### [Written request]
Quote every one of the items below word for word, without changing, adding, or leaving out anything.
----------
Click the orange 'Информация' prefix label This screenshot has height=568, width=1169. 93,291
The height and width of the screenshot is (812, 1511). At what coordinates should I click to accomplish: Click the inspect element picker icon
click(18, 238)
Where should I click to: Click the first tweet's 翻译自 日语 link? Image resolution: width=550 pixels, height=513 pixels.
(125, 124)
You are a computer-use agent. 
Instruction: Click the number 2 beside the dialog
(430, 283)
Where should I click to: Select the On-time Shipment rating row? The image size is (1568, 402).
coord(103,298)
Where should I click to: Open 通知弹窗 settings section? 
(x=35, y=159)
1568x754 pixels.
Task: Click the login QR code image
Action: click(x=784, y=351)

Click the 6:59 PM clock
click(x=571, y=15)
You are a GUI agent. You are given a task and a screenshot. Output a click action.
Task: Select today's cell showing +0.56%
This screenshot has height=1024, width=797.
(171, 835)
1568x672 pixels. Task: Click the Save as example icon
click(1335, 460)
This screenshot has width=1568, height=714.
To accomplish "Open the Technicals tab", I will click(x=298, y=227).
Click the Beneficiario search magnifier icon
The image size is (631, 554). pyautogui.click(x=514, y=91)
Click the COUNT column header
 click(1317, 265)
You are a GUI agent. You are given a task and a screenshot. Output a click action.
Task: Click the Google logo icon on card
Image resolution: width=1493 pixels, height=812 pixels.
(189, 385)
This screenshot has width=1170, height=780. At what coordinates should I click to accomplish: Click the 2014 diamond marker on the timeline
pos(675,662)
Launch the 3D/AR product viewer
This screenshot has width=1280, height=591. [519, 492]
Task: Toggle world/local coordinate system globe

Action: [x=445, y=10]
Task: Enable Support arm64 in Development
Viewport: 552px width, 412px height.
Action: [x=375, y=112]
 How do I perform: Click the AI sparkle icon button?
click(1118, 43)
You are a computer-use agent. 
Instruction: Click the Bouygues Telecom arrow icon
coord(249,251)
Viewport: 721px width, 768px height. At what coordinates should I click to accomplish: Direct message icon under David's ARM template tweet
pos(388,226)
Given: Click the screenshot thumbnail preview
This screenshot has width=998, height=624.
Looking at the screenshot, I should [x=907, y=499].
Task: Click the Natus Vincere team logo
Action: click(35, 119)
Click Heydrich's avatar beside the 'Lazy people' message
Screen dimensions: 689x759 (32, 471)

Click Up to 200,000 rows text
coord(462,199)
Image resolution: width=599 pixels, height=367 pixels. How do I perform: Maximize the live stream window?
----------
### [Final result]
Click the orange 'Информация' prefix label This screenshot has height=568, width=1169. 93,291
The height and width of the screenshot is (812, 1511). At what coordinates should I click to accomplish: Click the inspect element picker icon
click(18, 238)
Where should I click to: Click the first tweet's 翻译自 日语 link? Image resolution: width=550 pixels, height=513 pixels.
(125, 124)
You are a computer-use agent. 
Instruction: Click the number 2 beside the dialog
(430, 283)
Where should I click to: Select the On-time Shipment rating row? The image size is (1568, 402).
coord(103,298)
Where should I click to: Open 通知弹窗 settings section? 
(x=35, y=159)
1568x754 pixels.
Task: Click the login QR code image
Action: click(x=784, y=351)

Click the 6:59 PM clock
click(x=571, y=15)
You are a GUI agent. You are given a task and a screenshot. Output a click action.
Task: Select today's cell showing +0.56%
This screenshot has height=1024, width=797.
(171, 835)
1568x672 pixels. Task: Click the Save as example icon
click(1335, 460)
This screenshot has width=1568, height=714.
To accomplish "Open the Technicals tab", I will click(x=298, y=227).
Click the Beneficiario search magnifier icon
The image size is (631, 554). pyautogui.click(x=514, y=91)
Click the COUNT column header
 click(1317, 265)
You are a GUI agent. You are given a task and a screenshot. Output a click action.
Task: Click the Google logo icon on card
Image resolution: width=1493 pixels, height=812 pixels.
(189, 385)
This screenshot has width=1170, height=780. At what coordinates should I click to accomplish: Click the 2014 diamond marker on the timeline
pos(675,662)
Launch the 3D/AR product viewer
This screenshot has width=1280, height=591. [519, 492]
Task: Toggle world/local coordinate system globe

Action: [x=445, y=10]
Task: Enable Support arm64 in Development
Viewport: 552px width, 412px height.
Action: [x=375, y=112]
 How do I perform: Click the AI sparkle icon button?
click(1118, 43)
You are a computer-use agent. 
Instruction: Click the Bouygues Telecom arrow icon
coord(249,251)
Viewport: 721px width, 768px height. At what coordinates should I click to accomplish: Direct message icon under David's ARM template tweet
pos(388,226)
Given: Click the screenshot thumbnail preview
This screenshot has width=998, height=624.
Looking at the screenshot, I should [x=907, y=499].
Task: Click the Natus Vincere team logo
Action: click(35, 119)
Click Heydrich's avatar beside the 'Lazy people' message
Screen dimensions: 689x759 (32, 471)

Click Up to 200,000 rows text
coord(462,199)
Image resolution: width=599 pixels, height=367 pixels. How do I perform: Maximize the live stream window?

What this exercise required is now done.